IBM ($IBM) has opened up its Watson supercomputer to drug researchers through a new cloud-based service. And Big Pharma companies are already on board, with Johnson & Johnson ($JNJ) and Sanofi ($SNY) among the early adopters of the technology.
|Baylor College of Medicine's Dr. Olivier Lichtarge|
The service, Watson Discovery Advisor, is a R&D-focused offshoot of the technology that won Jeopardy! in 2011. To make the platform more useful to researchers, IBM said it has equipped Watson to understand the interaction of chemical compounds and create maps of data connections. The raw power is the highlight, though. Baylor College of Medicine's Dr. Olivier Lichtarge said he analyzed 70,000 articles on a protein using Watson, a process that would take decades if done manually.
"Watson has demonstrated the potential to accelerate the rate and the quality of breakthrough discoveries," Lichtarge said in a statement. J&J is also using the system to analyze research papers. The aim of the project is to teach Watson to read and make sense of clinical research outcomes published in journals.
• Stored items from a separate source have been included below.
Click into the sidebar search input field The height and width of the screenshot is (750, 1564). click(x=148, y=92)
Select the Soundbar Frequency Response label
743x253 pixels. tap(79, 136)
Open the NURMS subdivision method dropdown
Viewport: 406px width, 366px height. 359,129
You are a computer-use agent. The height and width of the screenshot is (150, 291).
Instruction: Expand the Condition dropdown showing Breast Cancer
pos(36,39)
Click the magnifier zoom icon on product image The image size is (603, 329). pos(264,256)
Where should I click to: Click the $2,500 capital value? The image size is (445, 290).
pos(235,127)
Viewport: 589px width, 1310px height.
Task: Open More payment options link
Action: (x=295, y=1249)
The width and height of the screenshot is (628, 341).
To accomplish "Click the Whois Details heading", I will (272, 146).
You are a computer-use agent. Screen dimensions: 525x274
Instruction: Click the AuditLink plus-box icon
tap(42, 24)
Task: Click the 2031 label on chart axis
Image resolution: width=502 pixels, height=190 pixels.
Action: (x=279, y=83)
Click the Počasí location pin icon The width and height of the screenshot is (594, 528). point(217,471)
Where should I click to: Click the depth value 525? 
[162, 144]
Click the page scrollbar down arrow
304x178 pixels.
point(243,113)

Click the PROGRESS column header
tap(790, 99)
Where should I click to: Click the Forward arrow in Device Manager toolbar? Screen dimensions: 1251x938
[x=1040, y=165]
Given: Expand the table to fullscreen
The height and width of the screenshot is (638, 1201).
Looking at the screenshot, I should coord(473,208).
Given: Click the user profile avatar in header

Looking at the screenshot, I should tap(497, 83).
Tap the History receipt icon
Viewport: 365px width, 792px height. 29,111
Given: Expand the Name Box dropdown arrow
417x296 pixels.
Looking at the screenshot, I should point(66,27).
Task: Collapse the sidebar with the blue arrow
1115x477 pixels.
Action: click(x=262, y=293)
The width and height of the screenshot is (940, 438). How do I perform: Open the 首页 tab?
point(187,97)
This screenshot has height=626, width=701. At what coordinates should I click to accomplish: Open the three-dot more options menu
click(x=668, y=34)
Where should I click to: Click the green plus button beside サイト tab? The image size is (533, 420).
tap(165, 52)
By applying Watson's computing horsepower to the task, J&J hopes to cut the time it takes to run comparative effectiveness studies.
Sanofi is trying to use Watson to fast-track discoveries too, with the French Big Pharma applying the technology to research on new uses for old drugs. Such computer-driven drug repurposing projects are already underway at other organizations using different technology--Dr. Atul Butte's NuMedii is a high-profile example--but Watson may be able to crunch the data faster.